(Aim of the exercise):
Using the entries below, copy out all lines where "agent" is found.

(Record excerpts)

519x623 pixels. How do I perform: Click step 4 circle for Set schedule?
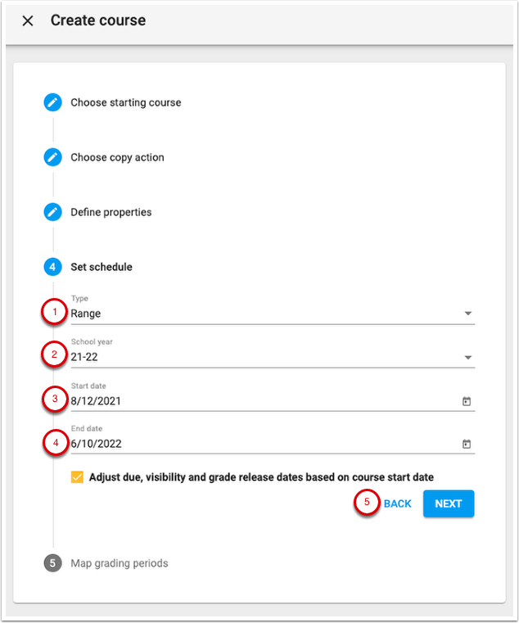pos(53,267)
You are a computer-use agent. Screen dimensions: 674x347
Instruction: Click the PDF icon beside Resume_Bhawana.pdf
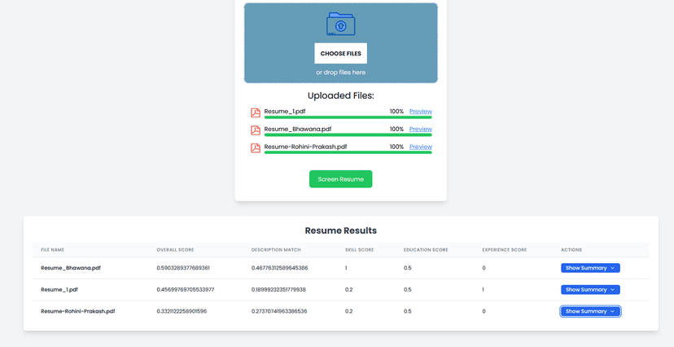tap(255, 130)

(End Record excerpts)
(Record excerpts)

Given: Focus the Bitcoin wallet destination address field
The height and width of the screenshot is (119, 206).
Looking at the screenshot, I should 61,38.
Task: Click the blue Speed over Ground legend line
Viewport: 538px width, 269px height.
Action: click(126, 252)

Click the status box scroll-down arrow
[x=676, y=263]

(End Record excerpts)
(Record excerpts)

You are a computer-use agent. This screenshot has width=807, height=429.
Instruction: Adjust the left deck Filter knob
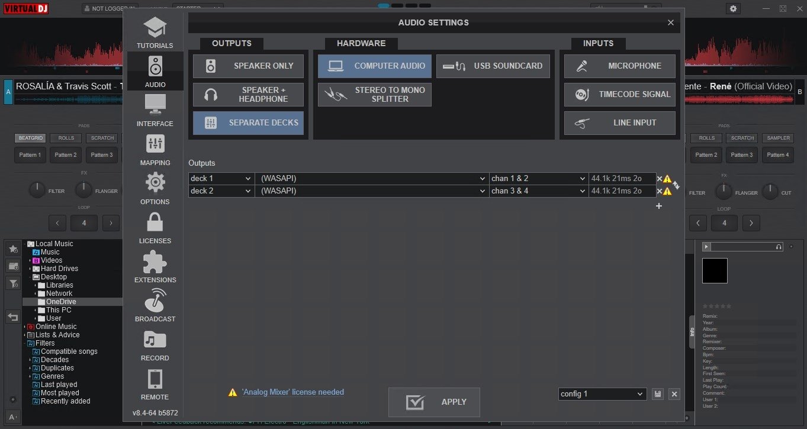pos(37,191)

(End Record excerpts)

(Result of this exercise):
You are a computer-use agent. Screen dimensions: 674x347
You are a computer-use agent. This screenshot has width=807, height=429.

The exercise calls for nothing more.